TO DO >>
I would like you to return all of the records exactly as they stand.

SOURCE MATERIAL >>

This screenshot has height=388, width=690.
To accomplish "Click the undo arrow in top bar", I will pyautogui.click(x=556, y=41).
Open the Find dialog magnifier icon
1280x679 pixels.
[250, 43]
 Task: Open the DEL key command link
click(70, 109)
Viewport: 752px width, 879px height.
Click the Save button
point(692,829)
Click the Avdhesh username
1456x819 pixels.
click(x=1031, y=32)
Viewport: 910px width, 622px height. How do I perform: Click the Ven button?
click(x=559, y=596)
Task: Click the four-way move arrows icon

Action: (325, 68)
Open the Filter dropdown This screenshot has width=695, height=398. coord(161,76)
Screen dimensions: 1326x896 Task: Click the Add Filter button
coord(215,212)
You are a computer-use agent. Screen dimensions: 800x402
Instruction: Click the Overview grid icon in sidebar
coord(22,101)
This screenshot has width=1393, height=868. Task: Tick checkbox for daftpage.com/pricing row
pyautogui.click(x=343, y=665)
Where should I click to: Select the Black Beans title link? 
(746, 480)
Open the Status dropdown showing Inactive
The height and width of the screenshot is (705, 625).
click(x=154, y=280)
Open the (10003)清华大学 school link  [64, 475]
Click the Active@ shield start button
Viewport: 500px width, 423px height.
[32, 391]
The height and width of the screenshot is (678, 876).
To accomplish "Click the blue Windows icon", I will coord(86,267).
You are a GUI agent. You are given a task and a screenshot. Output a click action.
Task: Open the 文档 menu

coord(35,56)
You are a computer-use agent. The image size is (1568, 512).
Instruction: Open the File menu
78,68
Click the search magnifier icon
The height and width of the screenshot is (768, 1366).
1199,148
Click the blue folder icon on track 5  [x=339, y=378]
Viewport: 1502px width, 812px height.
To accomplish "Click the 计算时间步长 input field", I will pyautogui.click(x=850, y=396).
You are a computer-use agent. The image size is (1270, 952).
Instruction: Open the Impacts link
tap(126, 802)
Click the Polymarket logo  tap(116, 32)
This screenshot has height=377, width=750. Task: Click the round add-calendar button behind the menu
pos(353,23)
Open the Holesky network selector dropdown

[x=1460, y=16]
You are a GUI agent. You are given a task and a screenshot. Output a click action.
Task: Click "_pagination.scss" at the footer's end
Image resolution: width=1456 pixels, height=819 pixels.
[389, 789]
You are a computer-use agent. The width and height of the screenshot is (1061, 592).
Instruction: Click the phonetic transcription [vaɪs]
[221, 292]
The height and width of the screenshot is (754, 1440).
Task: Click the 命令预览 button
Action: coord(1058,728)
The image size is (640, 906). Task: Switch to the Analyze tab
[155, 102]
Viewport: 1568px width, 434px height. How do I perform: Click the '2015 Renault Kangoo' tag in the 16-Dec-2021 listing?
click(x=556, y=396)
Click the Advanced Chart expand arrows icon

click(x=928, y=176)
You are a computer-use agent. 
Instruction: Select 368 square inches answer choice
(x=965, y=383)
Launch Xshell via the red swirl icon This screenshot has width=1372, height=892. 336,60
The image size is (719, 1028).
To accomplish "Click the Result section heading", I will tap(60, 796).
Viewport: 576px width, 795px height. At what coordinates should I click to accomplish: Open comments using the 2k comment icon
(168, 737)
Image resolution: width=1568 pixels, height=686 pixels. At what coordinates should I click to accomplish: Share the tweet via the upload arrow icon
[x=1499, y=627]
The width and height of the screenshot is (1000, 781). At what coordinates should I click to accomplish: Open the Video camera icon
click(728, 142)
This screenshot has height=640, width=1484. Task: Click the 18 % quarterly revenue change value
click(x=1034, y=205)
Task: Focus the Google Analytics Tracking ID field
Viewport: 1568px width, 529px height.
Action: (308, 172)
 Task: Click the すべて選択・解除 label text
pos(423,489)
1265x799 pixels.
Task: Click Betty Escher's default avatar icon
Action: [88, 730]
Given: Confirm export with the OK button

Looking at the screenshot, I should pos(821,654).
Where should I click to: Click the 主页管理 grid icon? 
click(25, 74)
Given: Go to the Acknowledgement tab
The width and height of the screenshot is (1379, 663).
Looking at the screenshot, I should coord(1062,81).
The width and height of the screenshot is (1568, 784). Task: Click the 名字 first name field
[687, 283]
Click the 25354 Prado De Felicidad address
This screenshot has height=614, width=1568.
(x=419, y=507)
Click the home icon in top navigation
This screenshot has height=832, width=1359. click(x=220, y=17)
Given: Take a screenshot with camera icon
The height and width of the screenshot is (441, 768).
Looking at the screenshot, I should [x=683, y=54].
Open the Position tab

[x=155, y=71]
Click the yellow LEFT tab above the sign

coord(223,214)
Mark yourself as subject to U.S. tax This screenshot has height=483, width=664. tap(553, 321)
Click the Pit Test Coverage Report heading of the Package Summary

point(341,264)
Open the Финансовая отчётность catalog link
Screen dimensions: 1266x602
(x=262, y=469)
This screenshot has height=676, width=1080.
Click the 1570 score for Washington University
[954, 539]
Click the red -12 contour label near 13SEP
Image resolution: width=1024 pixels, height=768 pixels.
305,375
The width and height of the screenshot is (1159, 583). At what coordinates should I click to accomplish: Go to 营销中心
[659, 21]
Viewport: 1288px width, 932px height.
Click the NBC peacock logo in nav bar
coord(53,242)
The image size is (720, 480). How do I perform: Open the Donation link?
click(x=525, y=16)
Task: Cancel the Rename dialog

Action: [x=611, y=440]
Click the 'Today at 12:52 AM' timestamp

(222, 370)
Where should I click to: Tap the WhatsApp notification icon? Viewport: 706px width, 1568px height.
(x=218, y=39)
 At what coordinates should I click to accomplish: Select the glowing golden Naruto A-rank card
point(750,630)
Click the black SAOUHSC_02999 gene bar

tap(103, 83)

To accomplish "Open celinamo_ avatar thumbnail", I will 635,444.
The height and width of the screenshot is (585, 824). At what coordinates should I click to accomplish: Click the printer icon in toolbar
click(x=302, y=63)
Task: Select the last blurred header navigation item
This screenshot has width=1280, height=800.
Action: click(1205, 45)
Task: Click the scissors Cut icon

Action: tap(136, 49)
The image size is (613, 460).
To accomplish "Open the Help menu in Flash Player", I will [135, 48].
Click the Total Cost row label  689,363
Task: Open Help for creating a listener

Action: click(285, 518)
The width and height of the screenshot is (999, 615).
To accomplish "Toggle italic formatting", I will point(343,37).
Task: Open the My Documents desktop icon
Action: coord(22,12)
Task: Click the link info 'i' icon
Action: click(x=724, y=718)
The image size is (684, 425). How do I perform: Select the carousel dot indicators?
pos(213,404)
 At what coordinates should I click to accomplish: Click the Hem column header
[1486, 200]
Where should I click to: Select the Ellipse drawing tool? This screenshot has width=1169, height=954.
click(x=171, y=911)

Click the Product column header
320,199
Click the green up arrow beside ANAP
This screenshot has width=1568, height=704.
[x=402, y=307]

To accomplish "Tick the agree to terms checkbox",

WORKED SOLUTION >>
This screenshot has height=388, width=690.
To accomplish "Click the undo arrow in top bar", I will pyautogui.click(x=556, y=41).
Open the Find dialog magnifier icon
1280x679 pixels.
[250, 43]
 Task: Open the DEL key command link
click(70, 109)
Viewport: 752px width, 879px height.
Click the Save button
point(692,829)
Click the Avdhesh username
1456x819 pixels.
click(x=1031, y=32)
Viewport: 910px width, 622px height. How do I perform: Click the Ven button?
click(x=559, y=596)
Task: Click the four-way move arrows icon

Action: (325, 68)
Open the Filter dropdown This screenshot has width=695, height=398. coord(161,76)
Screen dimensions: 1326x896 Task: Click the Add Filter button
coord(215,212)
You are a computer-use agent. Screen dimensions: 800x402
Instruction: Click the Overview grid icon in sidebar
coord(22,101)
This screenshot has width=1393, height=868. Task: Tick checkbox for daftpage.com/pricing row
pyautogui.click(x=343, y=665)
Where should I click to: Select the Black Beans title link? 
(746, 480)
Open the Status dropdown showing Inactive
The height and width of the screenshot is (705, 625).
click(x=154, y=280)
Open the (10003)清华大学 school link  [64, 475]
Click the Active@ shield start button
Viewport: 500px width, 423px height.
[32, 391]
The height and width of the screenshot is (678, 876).
To accomplish "Click the blue Windows icon", I will coord(86,267).
You are a GUI agent. You are given a task and a screenshot. Output a click action.
Task: Open the 文档 menu

coord(35,56)
You are a computer-use agent. The image size is (1568, 512).
Instruction: Open the File menu
78,68
Click the search magnifier icon
The height and width of the screenshot is (768, 1366).
1199,148
Click the blue folder icon on track 5  [x=339, y=378]
Viewport: 1502px width, 812px height.
To accomplish "Click the 计算时间步长 input field", I will pyautogui.click(x=850, y=396).
You are a computer-use agent. The image size is (1270, 952).
Instruction: Open the Impacts link
tap(126, 802)
Click the Polymarket logo  tap(116, 32)
This screenshot has height=377, width=750. Task: Click the round add-calendar button behind the menu
pos(353,23)
Open the Holesky network selector dropdown

[x=1460, y=16]
You are a GUI agent. You are given a task and a screenshot. Output a click action.
Task: Click "_pagination.scss" at the footer's end
Image resolution: width=1456 pixels, height=819 pixels.
[389, 789]
You are a computer-use agent. The width and height of the screenshot is (1061, 592).
Instruction: Click the phonetic transcription [vaɪs]
[221, 292]
The height and width of the screenshot is (754, 1440).
Task: Click the 命令预览 button
Action: coord(1058,728)
The image size is (640, 906). Task: Switch to the Analyze tab
[155, 102]
Viewport: 1568px width, 434px height. How do I perform: Click the '2015 Renault Kangoo' tag in the 16-Dec-2021 listing?
click(x=556, y=396)
Click the Advanced Chart expand arrows icon

click(x=928, y=176)
You are a computer-use agent. 
Instruction: Select 368 square inches answer choice
(x=965, y=383)
Launch Xshell via the red swirl icon This screenshot has width=1372, height=892. 336,60
The image size is (719, 1028).
To accomplish "Click the Result section heading", I will tap(60, 796).
Viewport: 576px width, 795px height. At what coordinates should I click to accomplish: Open comments using the 2k comment icon
(168, 737)
Image resolution: width=1568 pixels, height=686 pixels. At what coordinates should I click to accomplish: Share the tweet via the upload arrow icon
[x=1499, y=627]
The width and height of the screenshot is (1000, 781). At what coordinates should I click to accomplish: Open the Video camera icon
click(728, 142)
This screenshot has height=640, width=1484. Task: Click the 18 % quarterly revenue change value
click(x=1034, y=205)
Task: Focus the Google Analytics Tracking ID field
Viewport: 1568px width, 529px height.
Action: (308, 172)
 Task: Click the すべて選択・解除 label text
pos(423,489)
1265x799 pixels.
Task: Click Betty Escher's default avatar icon
Action: [88, 730]
Given: Confirm export with the OK button

Looking at the screenshot, I should pos(821,654).
Where should I click to: Click the 主页管理 grid icon? 
click(25, 74)
Given: Go to the Acknowledgement tab
The width and height of the screenshot is (1379, 663).
Looking at the screenshot, I should coord(1062,81).
The width and height of the screenshot is (1568, 784). Task: Click the 名字 first name field
[687, 283]
Click the 25354 Prado De Felicidad address
This screenshot has height=614, width=1568.
(x=419, y=507)
Click the home icon in top navigation
This screenshot has height=832, width=1359. click(x=220, y=17)
Given: Take a screenshot with camera icon
The height and width of the screenshot is (441, 768).
Looking at the screenshot, I should [x=683, y=54].
Open the Position tab

[x=155, y=71]
Click the yellow LEFT tab above the sign

coord(223,214)
Mark yourself as subject to U.S. tax This screenshot has height=483, width=664. tap(553, 321)
Click the Pit Test Coverage Report heading of the Package Summary

point(341,264)
Open the Финансовая отчётность catalog link
Screen dimensions: 1266x602
(x=262, y=469)
This screenshot has height=676, width=1080.
Click the 1570 score for Washington University
[954, 539]
Click the red -12 contour label near 13SEP
Image resolution: width=1024 pixels, height=768 pixels.
305,375
The width and height of the screenshot is (1159, 583). At what coordinates should I click to accomplish: Go to 营销中心
[659, 21]
Viewport: 1288px width, 932px height.
Click the NBC peacock logo in nav bar
coord(53,242)
The image size is (720, 480). How do I perform: Open the Donation link?
click(x=525, y=16)
Task: Cancel the Rename dialog

Action: [x=611, y=440]
Click the 'Today at 12:52 AM' timestamp

(222, 370)
Where should I click to: Tap the WhatsApp notification icon? Viewport: 706px width, 1568px height.
(x=218, y=39)
 At what coordinates should I click to accomplish: Select the glowing golden Naruto A-rank card
point(750,630)
Click the black SAOUHSC_02999 gene bar

tap(103, 83)

To accomplish "Open celinamo_ avatar thumbnail", I will 635,444.
The height and width of the screenshot is (585, 824). At what coordinates should I click to accomplish: Click the printer icon in toolbar
click(x=302, y=63)
Task: Select the last blurred header navigation item
This screenshot has width=1280, height=800.
Action: click(1205, 45)
Task: Click the scissors Cut icon

Action: tap(136, 49)
The image size is (613, 460).
To accomplish "Open the Help menu in Flash Player", I will [135, 48].
Click the Total Cost row label  689,363
Task: Open Help for creating a listener

Action: click(285, 518)
The width and height of the screenshot is (999, 615).
To accomplish "Toggle italic formatting", I will point(343,37).
Task: Open the My Documents desktop icon
Action: coord(22,12)
Task: Click the link info 'i' icon
Action: click(x=724, y=718)
The image size is (684, 425). How do I perform: Select the carousel dot indicators?
pos(213,404)
 At what coordinates should I click to accomplish: Click the Hem column header
[1486, 200]
Where should I click to: Select the Ellipse drawing tool? This screenshot has width=1169, height=954.
click(x=171, y=911)

Click the Product column header
320,199
Click the green up arrow beside ANAP
This screenshot has width=1568, height=704.
[x=402, y=307]

To accomplish "Tick the agree to terms checkbox",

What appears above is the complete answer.